**Exercise prompt**
Produce an exact copy of the lines below, starting at the first and ending with the line containing "English (US) (1222, 83)".

**Listed entries**
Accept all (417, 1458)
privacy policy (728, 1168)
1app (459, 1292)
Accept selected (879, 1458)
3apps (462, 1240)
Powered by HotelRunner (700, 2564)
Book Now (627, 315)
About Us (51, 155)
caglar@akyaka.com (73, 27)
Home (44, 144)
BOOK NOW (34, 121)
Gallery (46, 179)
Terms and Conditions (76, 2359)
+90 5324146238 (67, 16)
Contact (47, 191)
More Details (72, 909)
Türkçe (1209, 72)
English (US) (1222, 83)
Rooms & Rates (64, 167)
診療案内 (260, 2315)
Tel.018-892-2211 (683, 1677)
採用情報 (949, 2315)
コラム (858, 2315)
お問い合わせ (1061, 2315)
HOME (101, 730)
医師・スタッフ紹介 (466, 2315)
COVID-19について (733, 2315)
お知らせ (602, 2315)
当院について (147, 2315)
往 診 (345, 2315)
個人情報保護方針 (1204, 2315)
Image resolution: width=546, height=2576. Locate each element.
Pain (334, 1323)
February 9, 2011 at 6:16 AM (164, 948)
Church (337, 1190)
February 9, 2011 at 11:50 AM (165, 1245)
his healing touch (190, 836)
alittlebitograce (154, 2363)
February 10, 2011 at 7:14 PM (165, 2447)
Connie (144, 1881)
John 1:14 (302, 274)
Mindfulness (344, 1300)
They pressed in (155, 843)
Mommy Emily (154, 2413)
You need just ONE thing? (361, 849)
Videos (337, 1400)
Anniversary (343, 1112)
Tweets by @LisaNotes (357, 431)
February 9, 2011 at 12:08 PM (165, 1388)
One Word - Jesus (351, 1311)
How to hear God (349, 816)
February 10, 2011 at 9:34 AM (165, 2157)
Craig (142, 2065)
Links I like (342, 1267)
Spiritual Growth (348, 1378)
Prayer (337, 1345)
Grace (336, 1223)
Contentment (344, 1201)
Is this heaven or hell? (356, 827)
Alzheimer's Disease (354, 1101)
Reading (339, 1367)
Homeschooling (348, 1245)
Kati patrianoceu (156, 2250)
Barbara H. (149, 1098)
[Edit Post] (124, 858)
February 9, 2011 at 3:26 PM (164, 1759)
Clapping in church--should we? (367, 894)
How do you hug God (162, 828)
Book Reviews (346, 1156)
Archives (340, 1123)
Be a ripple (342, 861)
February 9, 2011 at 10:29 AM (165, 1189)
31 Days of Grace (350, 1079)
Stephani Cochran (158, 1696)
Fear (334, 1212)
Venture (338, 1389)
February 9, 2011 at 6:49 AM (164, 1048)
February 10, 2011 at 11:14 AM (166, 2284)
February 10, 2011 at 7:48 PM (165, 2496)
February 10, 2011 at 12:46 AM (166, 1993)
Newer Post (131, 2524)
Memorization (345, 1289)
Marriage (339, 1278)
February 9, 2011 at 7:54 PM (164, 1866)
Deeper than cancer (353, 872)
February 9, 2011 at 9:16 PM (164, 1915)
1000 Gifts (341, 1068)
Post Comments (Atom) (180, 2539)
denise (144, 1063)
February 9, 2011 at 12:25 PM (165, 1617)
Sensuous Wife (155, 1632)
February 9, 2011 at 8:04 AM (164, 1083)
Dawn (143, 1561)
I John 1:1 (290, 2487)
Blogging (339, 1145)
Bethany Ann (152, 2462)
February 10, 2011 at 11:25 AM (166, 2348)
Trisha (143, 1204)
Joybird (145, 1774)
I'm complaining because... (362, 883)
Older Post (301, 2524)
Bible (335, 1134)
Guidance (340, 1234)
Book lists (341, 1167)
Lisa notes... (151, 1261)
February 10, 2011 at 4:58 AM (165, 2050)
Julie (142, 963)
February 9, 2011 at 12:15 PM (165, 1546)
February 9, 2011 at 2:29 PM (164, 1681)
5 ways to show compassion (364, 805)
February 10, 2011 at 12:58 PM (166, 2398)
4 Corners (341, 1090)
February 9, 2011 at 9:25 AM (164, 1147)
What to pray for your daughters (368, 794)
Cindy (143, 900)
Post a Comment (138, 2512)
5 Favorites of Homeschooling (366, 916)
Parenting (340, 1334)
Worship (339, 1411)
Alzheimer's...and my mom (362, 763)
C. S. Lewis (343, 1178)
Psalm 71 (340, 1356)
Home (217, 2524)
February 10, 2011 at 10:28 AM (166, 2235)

**Answer space**
Accept all (417, 1458)
privacy policy (728, 1168)
1app (459, 1292)
Accept selected (879, 1458)
3apps (462, 1240)
Powered by HotelRunner (700, 2564)
Book Now (627, 315)
About Us (51, 155)
caglar@akyaka.com (73, 27)
Home (44, 144)
BOOK NOW (34, 121)
Gallery (46, 179)
Terms and Conditions (76, 2359)
+90 5324146238 (67, 16)
Contact (47, 191)
More Details (72, 909)
Türkçe (1209, 72)
English (US) (1222, 83)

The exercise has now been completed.